In March 2026, domestic inflation was forecast at 3.1 per cent for the second quarter of 2026 before rising to 4.0 per cent in the third quarter and 4.2 per cent in the fourth quarter. Overall, inflation is expected to average 3.3 per cent for 2026. This means the current 2.0 per cent inflation rate may only represent the early stages of a broader upward inflation cycle.
The Governor, Dr Phil Mnisi, further warned that the domestic monetary policy environment remained highly uncertain due to the continuing geopolitical conflict in the Middle East as well as escalating global trade tariff tensions.
He noted that disruptions in the supply of agricultural inputs, particularly fertiliser, posed an additional threat to future food inflation. Such risks are especially important for Eswatini given the country’s dependence on imported fuel, agricultural inputs and manufactured goods.
While food and non-alcoholic beverages remained in negative inflation territory at negative 0.9 per cent in April, the broader outlook suggests food inflation could return in the coming months if global pressures persist. Some food categories are already recording strong price increases despite the broader food deflation. Fruit prices increased by 9.0 per cent year-on-year, while fish and seafood prices rose by 6.4 per cent. Milk, cheese and eggs increased by 2.1 per cent, while coffee, tea and cocoa recorded inflation of 3.1 per cent.
Although bread and cereal prices declined by 4.0 per cent and vegetable prices decreased by 1.2 per cent, economists caution that rising transport and fuel costs could eventually reverse these gains if supply chain costs continue increasing. Beyond food and transport, other expenditure categories also recorded notable price increases.
Clothing and footwear inflation stood at 5.2 per cent, with footwear prices increasing by 6.6 per cent annually. Alcohol beverages, tobacco and narcotics recorded inflation of 4.4 per cent, while restaurants and hotels rose by 3.2 per cent.
Accommodation services alone recorded inflation of 4.5 per cent, reflecting increasing operational costs within the hospitality sector. The report also highlighted growing pressure from administered prices, which include regulated or government-influenced costs such as utilities and fuel-related adjustments.

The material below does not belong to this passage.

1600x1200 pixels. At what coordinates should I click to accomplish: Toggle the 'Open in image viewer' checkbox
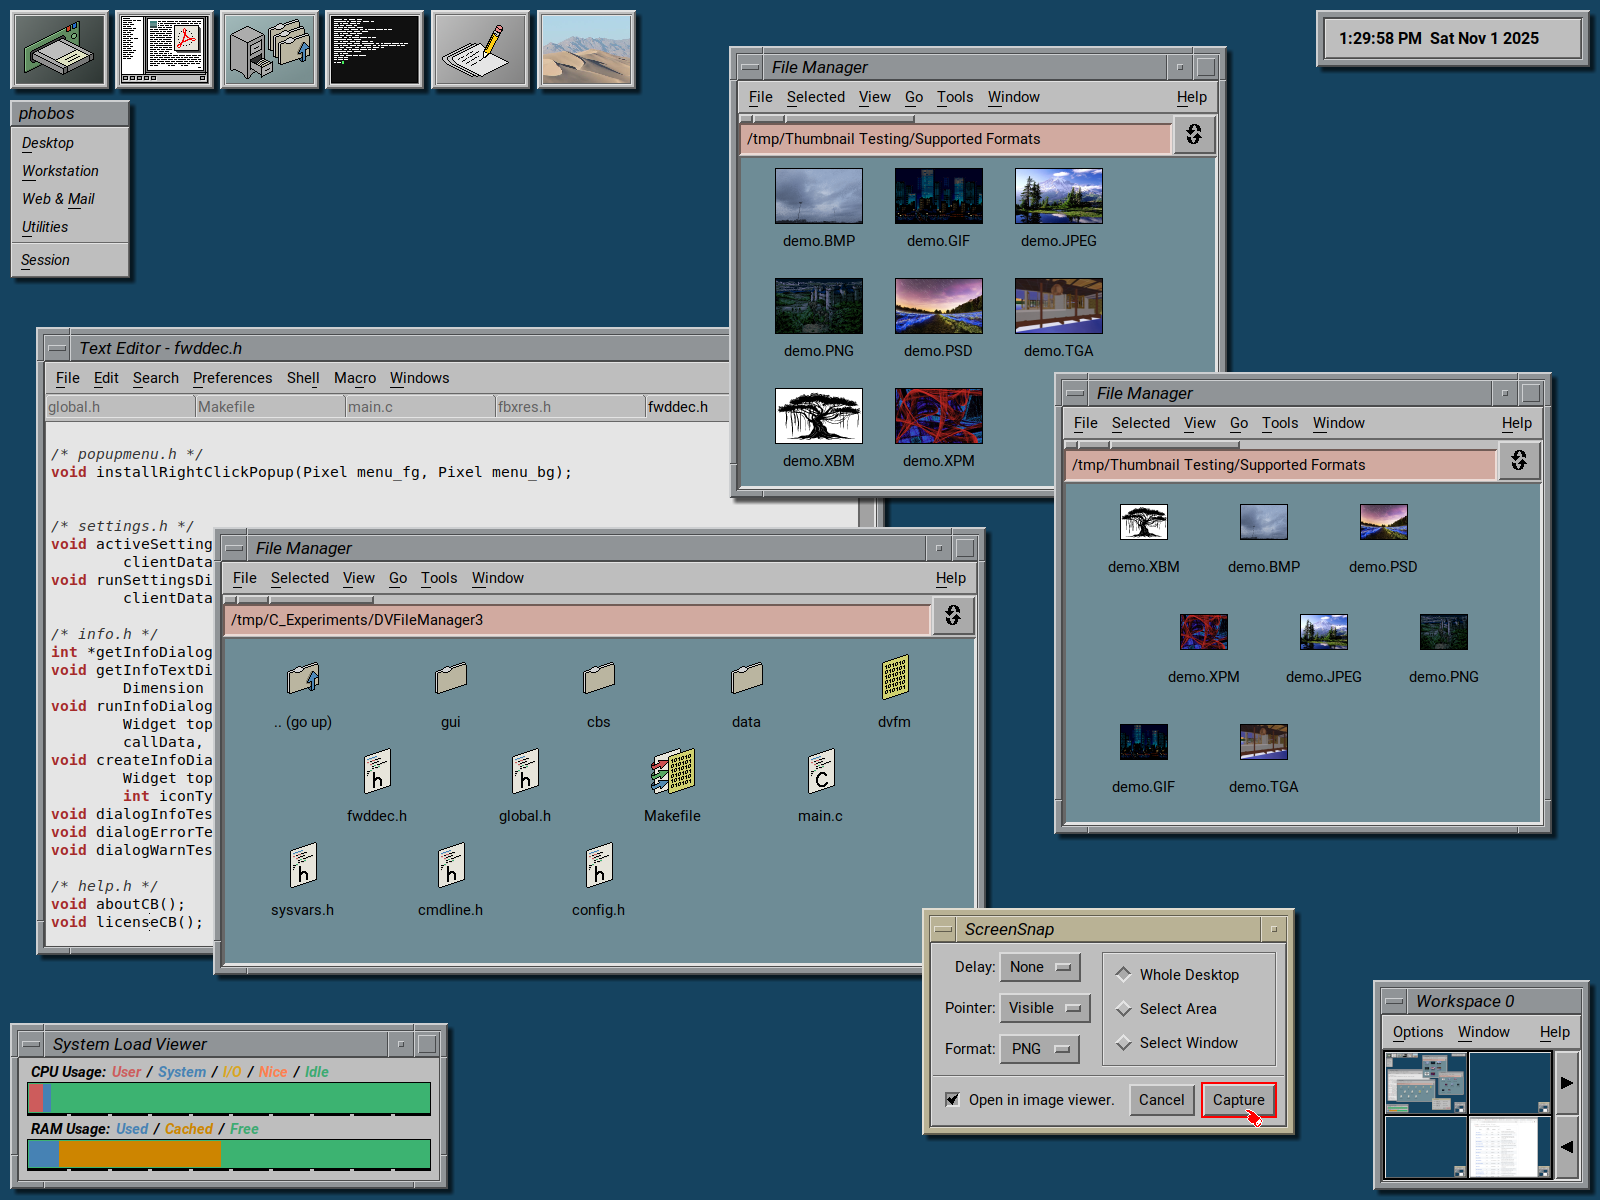click(x=953, y=1099)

Administered prices increased sharply by 6.2 per cent year-on-year, while non-administered prices rose by only 0.8 per cent. This indicates that much of the recent inflationary pressure is being driven by utility costs, fuel adjustments and other controlled pricing mechanisms rather than broad-based consumer demand. Analysts say this creates a difficult balancing act for the Central Bank.